Currently, polls show 42% of the Scottish population plan to vote against independence – with 29% in favour.
The business secretary told the committee of MPs that, in the event of a yes vote, Edinburgh-based RBS would probably move its headquarters to London due to greater stability and protection within the UK.
RBS has repeatedly declined to comment on the issue.
The difficulties creating a workable sterling currency union between the UK and Scotland would also be “so difficult, so tricky, that it would almost certainly prove to be in Scotland’s interests – and indeed the rest of the UK – that Scotland did have its own currency,” Cable stated.
He stated his belief that Scottish first minister Alex Salmond would therefore need to create a “Plan B” to use a new or different currency.

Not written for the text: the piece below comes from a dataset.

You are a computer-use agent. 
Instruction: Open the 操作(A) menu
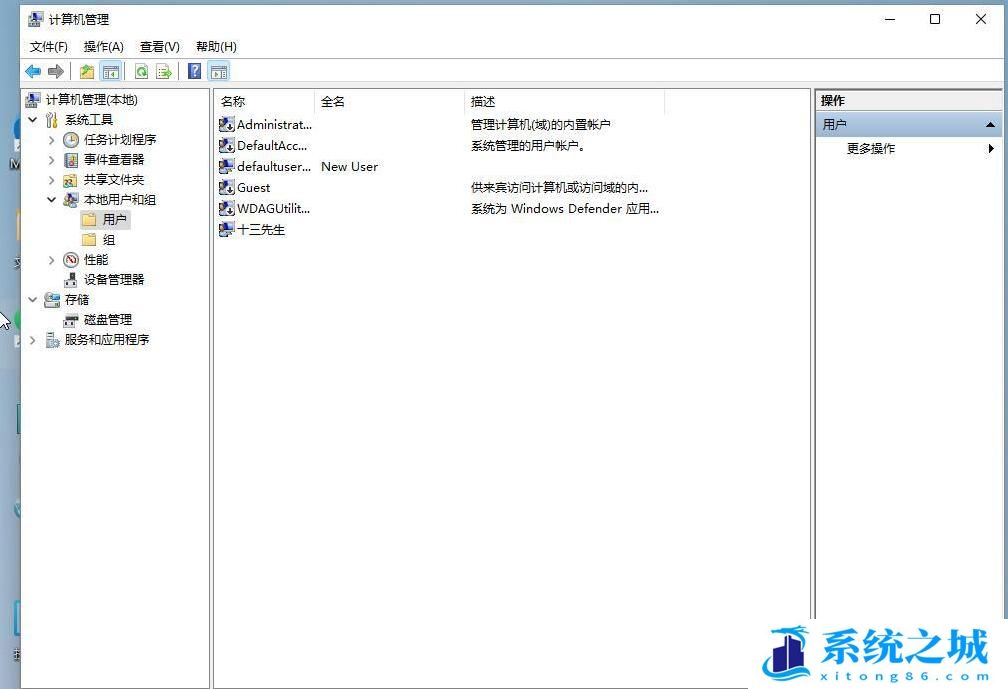tap(103, 47)
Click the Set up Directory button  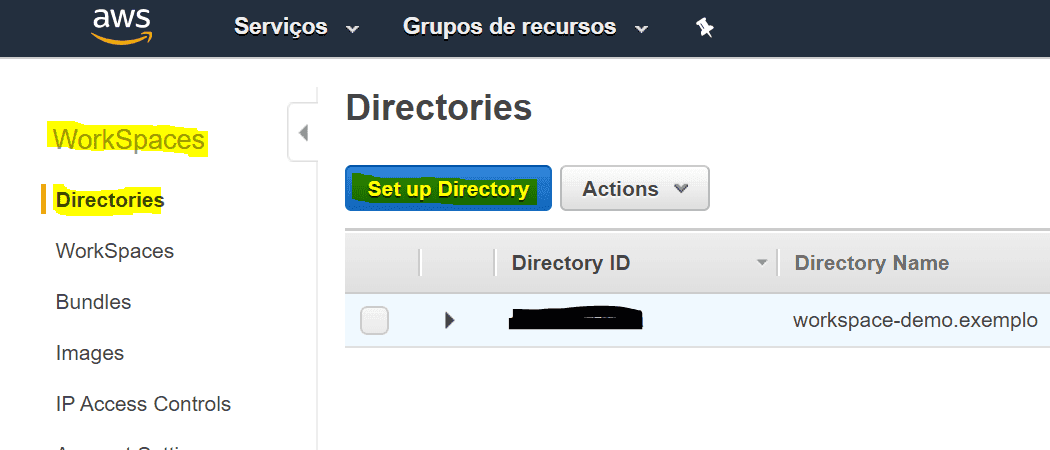448,189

“The plan B is a fully separate currency,” Cable told a House of Commons Business, Innovations and Skills committee hearing, that would have “all the advantages and disadvantages attached to it.”
Cable’s warnings signal a hardening of the UK Government’s stance on the proposal, and come after similar statements from the Governor of the Bank of England Mark Carney, Chancellor George Osborne, and the chief executive of oil group BP Bob Dudley, on the difficulties of creating a new currency union for an independent Scotland.
Britain pumped GBP 45 billion pounds into RBS – a pillar of Scotland’s financial industry – during the 2008 financial crisis.
This left taxpayers with an 81% shareholding in what, thanks to expansion from former chief executive Fred Goodwin, was briefly the world’s largest bank.
By 2016, the expected year that Scotland would declare independence after a yes vote, RBS would likely be privately owned.
Therefore the RBS board was be given far greater independence on these kind of key business decisions.
“If you were managing RBS,” Cable stated, “I think you would almost certainly want to be in a domicile where your bank is protected against the risk of collapse.”
RBS already has a “substantial amount of their management in London and I would have thought, inevitably, they would become a London bank.”
Citing the billions of pounds of trade over the border, and the UK’s dependence on North Sea oil and gas reserves, Scottish Prime Minister Salmond has vigorously disputed claims a currency union would not be in the UK’s best interests.
In addition, the Scottish National Party has stated it would be “absurd” for the UK to fight against a currency union; and to damage its trading links with a Scotland.
A spokesman for John Swinney, the Scottish finance secretary, said: “The pound is as much Scotland’s as it is the rest of the UK’s, and the [Scottish government’s] fiscal commission working group … have concluded that it’s in the interests of both Scotland and the UK to continue to retain sterling in a formal monetary union.”
Whilst this echoes the Scottish Government’s economic advisers, who have constantly pushed the need for a sterling pact, other economists maintain that the burdensome currency union terms imposed on Scotland would, in effect, mean Scotland would not be fiscally independent.